§ WORK TO COMPLETE
Beginning at the line that contains "Recherche référence (67, 1406)" and ending at the last line of the entries, write out each line exactly; include nothing outside that span.

----- SUPPLIED DATA -----

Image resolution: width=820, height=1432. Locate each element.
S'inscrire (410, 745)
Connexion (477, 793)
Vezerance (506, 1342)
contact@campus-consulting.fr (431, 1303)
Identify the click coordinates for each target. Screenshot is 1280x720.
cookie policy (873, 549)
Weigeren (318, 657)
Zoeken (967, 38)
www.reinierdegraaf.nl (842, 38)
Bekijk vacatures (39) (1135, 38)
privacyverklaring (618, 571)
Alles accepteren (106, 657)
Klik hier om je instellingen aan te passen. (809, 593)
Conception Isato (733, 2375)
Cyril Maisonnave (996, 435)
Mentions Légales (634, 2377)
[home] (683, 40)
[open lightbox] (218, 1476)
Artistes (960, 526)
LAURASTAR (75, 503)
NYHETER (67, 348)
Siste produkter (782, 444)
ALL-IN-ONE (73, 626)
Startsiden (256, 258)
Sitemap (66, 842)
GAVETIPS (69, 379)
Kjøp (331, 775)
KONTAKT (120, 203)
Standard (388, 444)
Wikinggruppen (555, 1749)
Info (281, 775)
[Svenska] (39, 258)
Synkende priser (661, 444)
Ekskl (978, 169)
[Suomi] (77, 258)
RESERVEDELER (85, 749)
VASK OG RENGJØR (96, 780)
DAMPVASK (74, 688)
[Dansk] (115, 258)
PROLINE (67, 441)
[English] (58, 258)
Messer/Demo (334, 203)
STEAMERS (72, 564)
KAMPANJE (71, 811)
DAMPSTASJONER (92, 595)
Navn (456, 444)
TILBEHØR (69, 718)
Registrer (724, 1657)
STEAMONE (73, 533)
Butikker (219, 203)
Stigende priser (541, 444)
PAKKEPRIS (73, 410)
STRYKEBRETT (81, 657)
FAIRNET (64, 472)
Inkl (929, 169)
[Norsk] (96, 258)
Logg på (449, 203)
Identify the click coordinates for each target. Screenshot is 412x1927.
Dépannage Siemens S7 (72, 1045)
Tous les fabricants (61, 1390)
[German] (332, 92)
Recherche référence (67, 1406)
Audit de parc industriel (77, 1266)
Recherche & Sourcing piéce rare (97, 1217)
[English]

-----

§ THE ANSWER
Recherche référence (67, 1406)
Audit de parc industriel (77, 1266)
Recherche & Sourcing piéce rare (97, 1217)
[English]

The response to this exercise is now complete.